Pada tahun 2015, Supriyanti terpilih sebagai Kepala Desa Bandung Jaya melalui proses pemilihan kepala Desa. Sejak saat itu, Supriyanti sangat aktif menghimpun dan mengorganisir kelompok perempuan untuk melakukan aktifitas yang mendorong keterlibatan perempuan diruang-ruang public. Supriyanti bersama perempuan lainnya mulai mengaktifkan kembali Kelompok PKK di Desa, membangun kelompok-kelompok arisan dan pengajian, serta membentuk kelompok tani wanita. Hampir semua oraganisasi yang dibangun tersebut hingga saat ini menjalankan kegiatannya secara aktif. Kelompok PKK memiliki program penanaman TOGA (Tanaman Obat Keluarga) per polibek di masing-masing rumah anggota. Kelompok arisan dan pengajian juga melakukan pertemuan rutin sekali setiap minggu. Sedangkan kelompok tani wanita ini melakukan aktifitas berkebun buah, yakni menanam tanaman Jeruk di sebuah demplot yang terdapat di desa. Aktifitas menanam jeruk ini merupakan program kelompok tani wanita yang bernama Mekar Jaya yang beranggotakan 15 orang perempuan untuk melakukan uji coba pola pertanian agroforestry di lahannya yang selama ini hanya ditanami oleh kopi, palawija dan kayu. Lahan kebun jeruk miliki kelompok tani wanita ini seluas 2 ha dengan jumlah tanaman ±1200 batang.

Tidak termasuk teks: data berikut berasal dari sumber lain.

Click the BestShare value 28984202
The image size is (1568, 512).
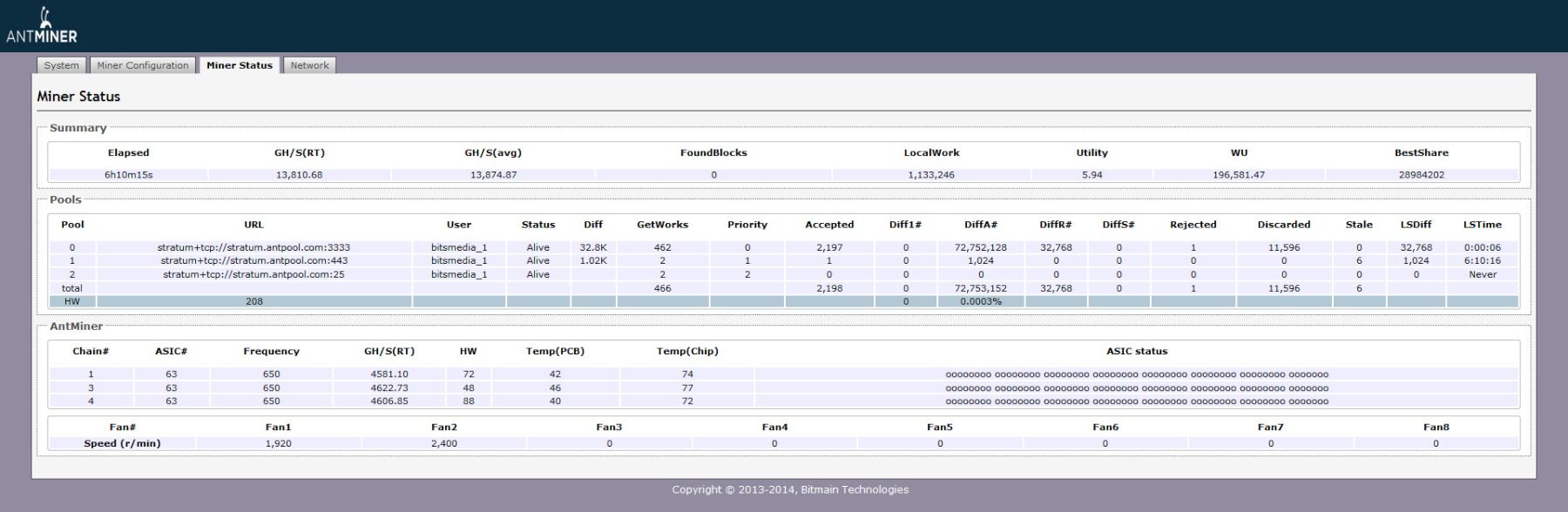[1421, 175]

Beberapa aktifitas ke-organisasian yang dilakukan oleh beberapa kelompok perempuan di Desa Bandung Jaya ini merupakan sebuah gerakan sosial yang didasari oleh kesadaran kolektif atas kondisi perempuan yang selama ini dipinggirkan dari ruang publiknya. Selain itu, kondisi perempuan Jawa dalam tradisi-nya juga menjadi pijakan untuk bergerak melawan mitos-mitos perempuan Jawa yakni perempuan sebagai konco wingking dan konsep swargo nunut, neroko katut yang mengharuskan perempuan Jawa untuk bersikap dan berprilaku halus, rela menderita, dan setia kepada suami. Ia diharapkan dapat menerima segela bentuk keputusan dan kondisi keluarga dalam keadaan terpahit sekalipun.

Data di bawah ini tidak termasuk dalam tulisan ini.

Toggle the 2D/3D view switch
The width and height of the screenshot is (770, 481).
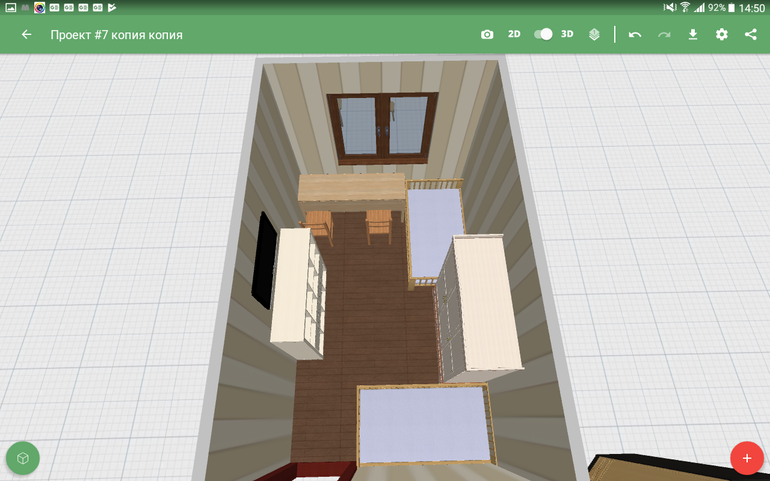pos(543,35)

Berkaitan dengan prinsip hormat, sedapat mungkin perempuan Jawa tidak tampil dalam sector public, karena secara normative perempuan tidak boleh melebihi suami. Kalaupun kemungkinan untuk tampil tersedia, perempuan Jawa diharapkan tidak menggunakan kesempatan tersebut. Dalam konteks ini, istri tidak boleh mempermalukan suami. Istri harus selalu menghormati dan menghargai suami, menempatkan suami begitu tinggi dan memenuhi segala kebutuhan suami.

Namun, system bilateral-lah yang tampak dalam praktik kehidupan sehari-hari masyarakat Jawa, seperti yang terjadi pada keluarga Supriyanti. Bahwa sebagai seorang perempuan Jawa, Supriyanti memiliki kekuasan yang tinggi mengingat sumbangannya cukup besar dan bukan hanya dalam ekonomi keluarga, melainkan juga kesejahteraan dan kemajuan seluruh masyarakat desa yang dicapai melalui partisipasi aktif-nya dalam kegiatan-kegiatan produktif selama menjadi seorang perempuan, istri, petani, dan Kepala Desa.

Relasi masyarakat pedesaan Jawa dan tanahnya ?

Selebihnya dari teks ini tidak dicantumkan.